- **What is needed**:
Omit all pictures, and print word for word only the lines from the one containing "Lunch (245, 108)" through the end of the data.

Records excerpted from a collection:
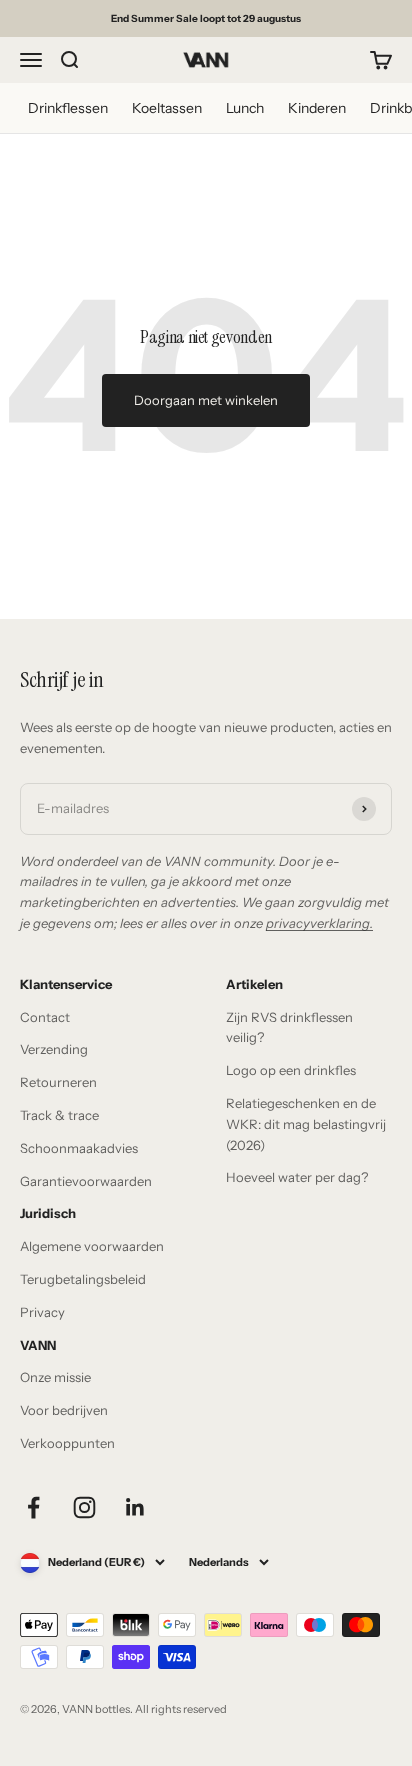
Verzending (54, 1049)
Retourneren (58, 1082)
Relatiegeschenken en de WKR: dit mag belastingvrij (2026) (306, 1124)
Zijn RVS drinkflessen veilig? (289, 1027)
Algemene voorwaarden (92, 1246)
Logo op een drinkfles (291, 1070)
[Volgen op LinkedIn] (135, 1507)
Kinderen (317, 108)
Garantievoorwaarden (86, 1181)
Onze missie (55, 1377)
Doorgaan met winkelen (206, 400)
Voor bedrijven (64, 1410)
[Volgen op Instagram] (84, 1507)
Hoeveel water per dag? (297, 1177)
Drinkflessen (68, 108)
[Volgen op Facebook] (33, 1507)
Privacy (42, 1312)
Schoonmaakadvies (79, 1148)
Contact (45, 1017)
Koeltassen (167, 108)
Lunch (245, 108)
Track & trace (59, 1115)
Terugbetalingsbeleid (83, 1279)
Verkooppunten (67, 1443)
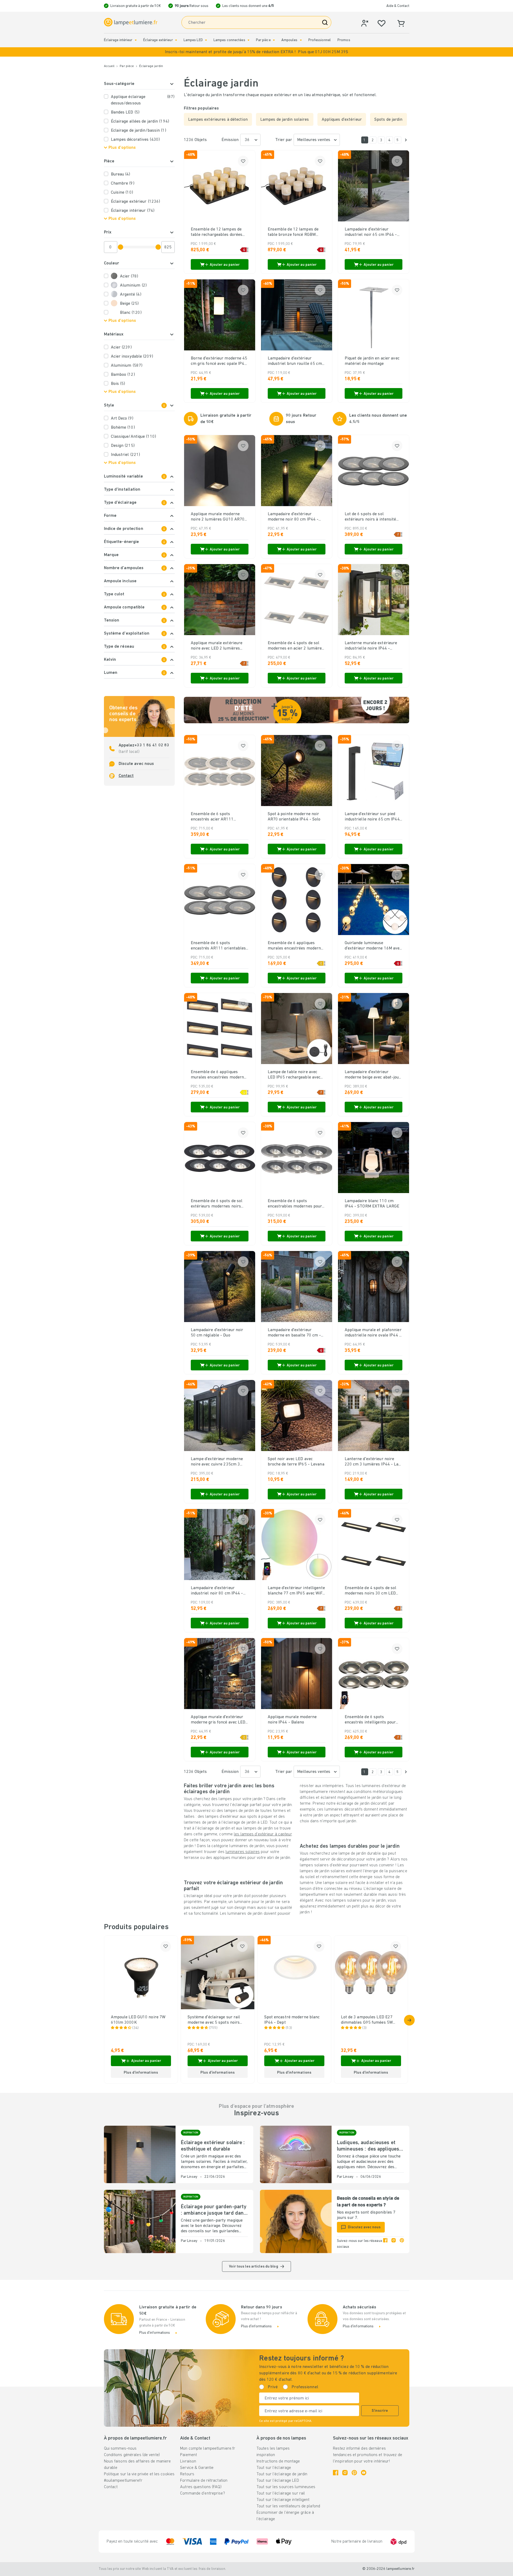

- **Reply**:
Lunch (245, 108)
Track & trace (59, 1115)
Terugbetalingsbeleid (83, 1279)
Verkooppunten (67, 1443)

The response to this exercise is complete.